• _Task goal_:
In the records below, find each line with "screenshot" and copy it.

━━━ Records to use

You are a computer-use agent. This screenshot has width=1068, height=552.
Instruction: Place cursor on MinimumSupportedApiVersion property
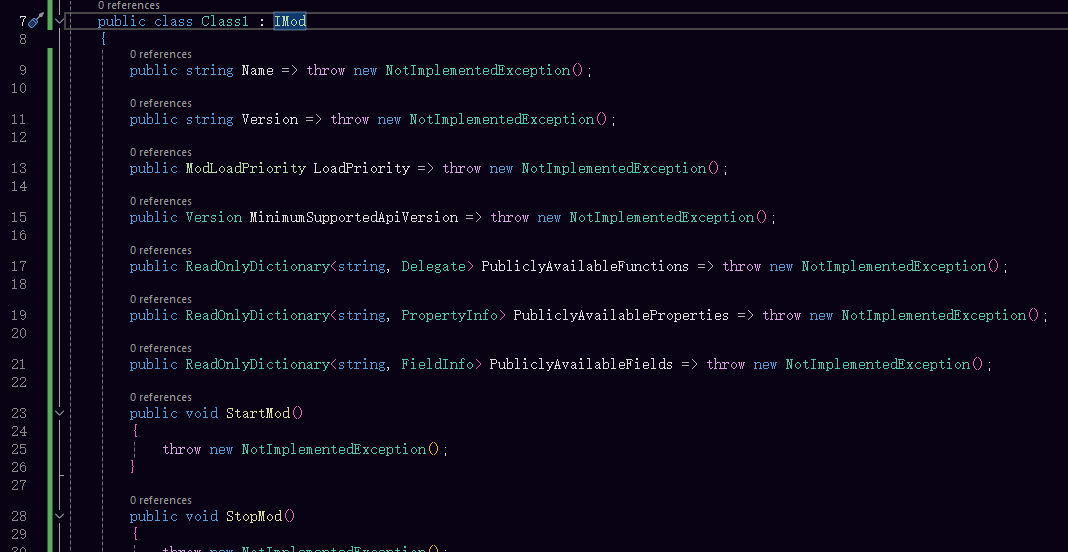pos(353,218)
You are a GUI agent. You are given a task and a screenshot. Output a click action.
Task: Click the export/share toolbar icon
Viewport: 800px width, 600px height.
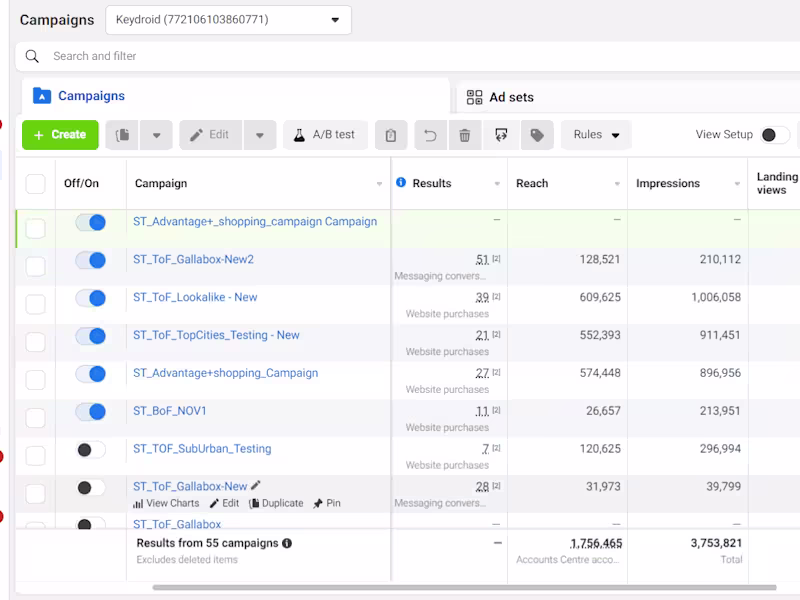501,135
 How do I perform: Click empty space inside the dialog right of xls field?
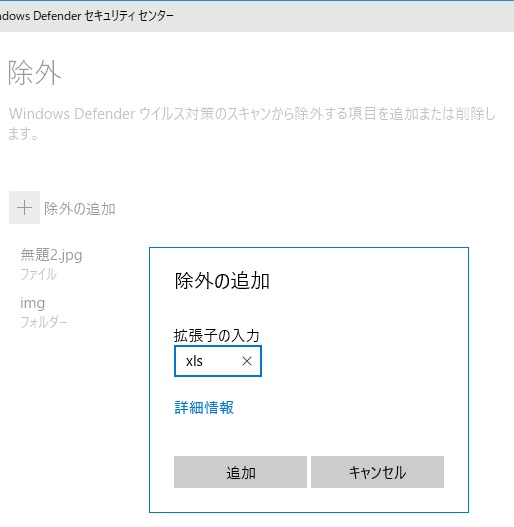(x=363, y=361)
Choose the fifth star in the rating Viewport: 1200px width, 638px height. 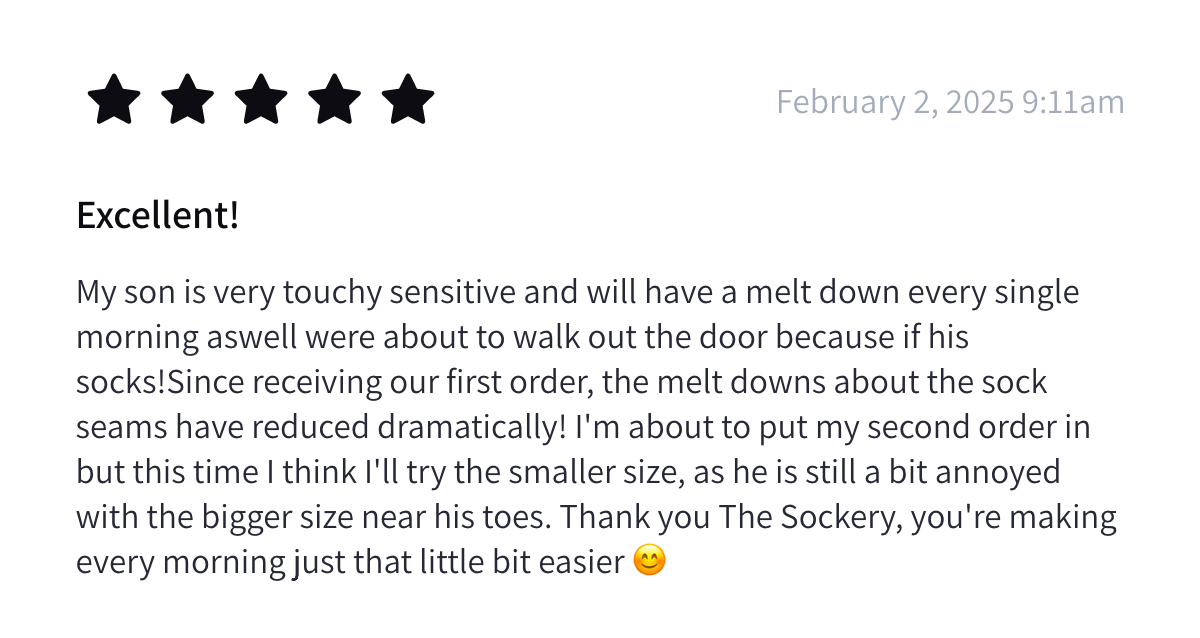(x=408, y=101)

━━━━━━

• _Reply_:
You are a computer-use agent. This screenshot has width=1068, height=552.
You are a GUI agent. You are given a task and a screenshot. Output a click action.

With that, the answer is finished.